Microsoft to enable multiple mouses on a PC RRS feed

  • General discussion

  • Joyojeet Pal, a PhD student from Berkeley Institute, US, visited a school run by Azim Premji Foundation in 2005. He found several students sharing one PC. One aggressive kid was handling the mouse, while the rest were mere spectators.

    When Joyojeet began his summer internship at Microsoft Research in Bangalore, he met assistant researcher Udai Singh Pawar and assistant MD of Microsoft Research India, Kentaro Toyama, who listened to his experiences at the Azim Premji Foundation.

    The duo from Microsoft sensed a big opportunity in it for the software giant. In order to improve the learning ability of these children, they thought they could develop a system wherein each student would have a mouse, and all could operate simultaneously on a single PC.

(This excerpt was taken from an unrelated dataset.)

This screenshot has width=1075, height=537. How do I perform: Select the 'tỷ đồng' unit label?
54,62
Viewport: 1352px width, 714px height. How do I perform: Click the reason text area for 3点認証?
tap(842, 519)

    Thus was born the concept of MultiPoint (formerly known as MultiMouse) where any device can be connected multiple times to a PC. Microsoft is now acting swiftly to convert this into a full-fledged software. The company is now planning to make an alpha version of the MultiPoint Software Development Kit (SDK) available for download in January 2007.

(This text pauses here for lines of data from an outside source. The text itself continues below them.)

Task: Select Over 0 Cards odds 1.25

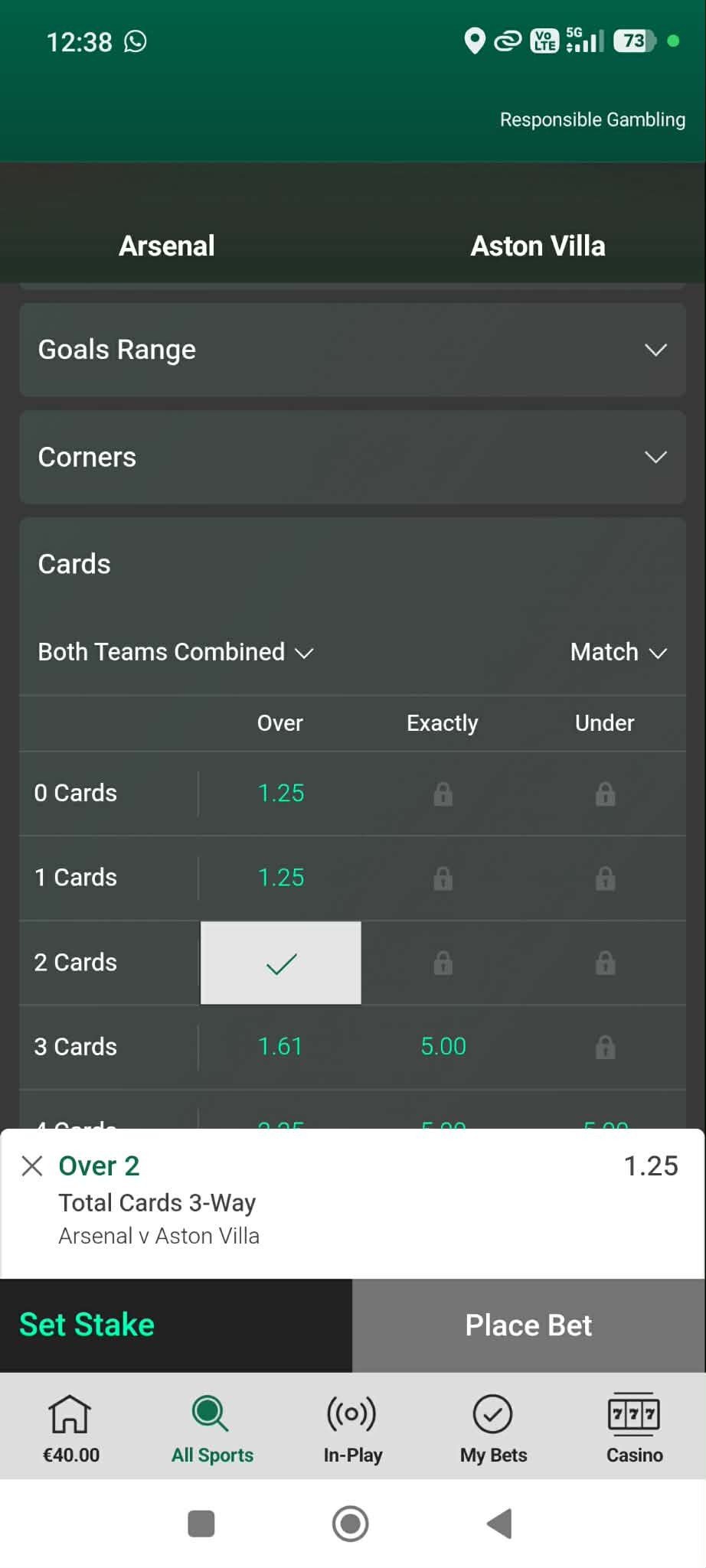Action: [281, 794]
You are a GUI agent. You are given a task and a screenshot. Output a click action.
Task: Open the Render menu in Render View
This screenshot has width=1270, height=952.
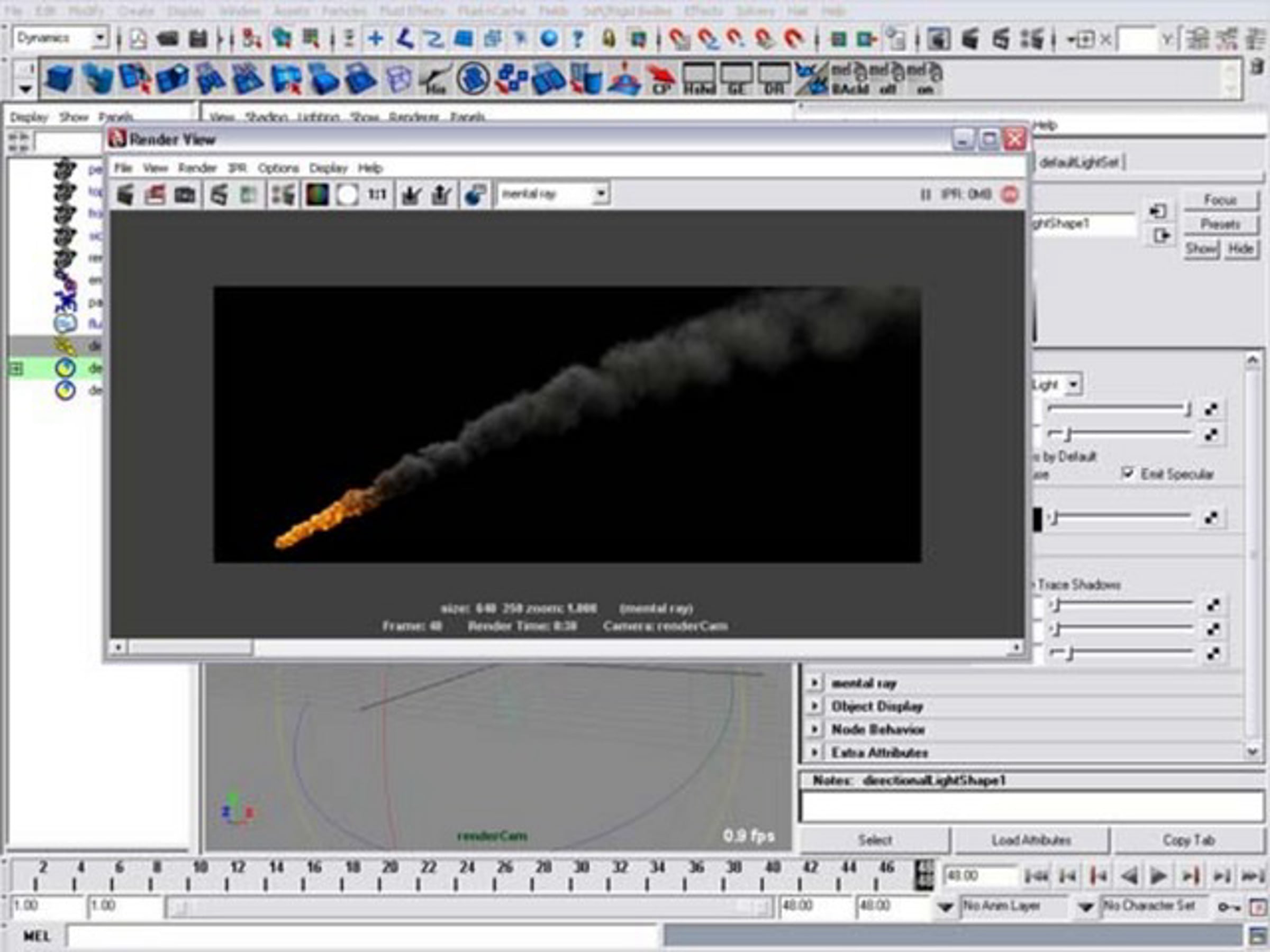coord(197,168)
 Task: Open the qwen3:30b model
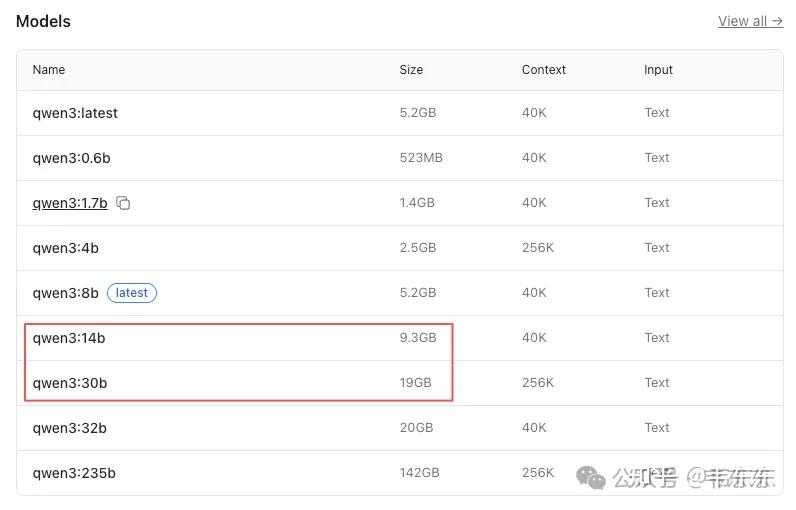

    According to Sherri Bealkowski, GM for Microsoft's emerging markets group at Redmond, US, the company is even committed to delivering monthly updates of the release till manufacturing starts — expected in May 2007. This unique idea to increase the student-to-PC ratio developed by Microsoft Research India is now undergoing a technology transfer to the company's market expansion group in Redmond, where it will be further developed and made available for the world's classrooms.

    "Normally, it is the oldest or the brightest child that takes charge of the mouse. Since there is no direct contact with the PC, the others automatically tend to lose interest. So we decided to give them all a mouse each. This made a huge difference to their receptiveness," said Toyama.

    In 18 rural primary schools studied by researchers, the student-to-PC ratio was as high as 10:1. This is typical for most rural schools in India. Often, one PC is used for the entire class. With MultiPoint, the situation changes dramatically.

    Technically, one can add 120 mice to a single PC. But 15 is seen to be a more feasible option. Built on the C programming language, Microsoft is already going about the task of developing some interactive content around this application. This effort will soon receive a major impetus through the Imagine Cup, Microsoft's annual event that encourages students to come up with innovative and business-driven experiments using Microsoft tools. Education will be the theme for the event next year in Korea.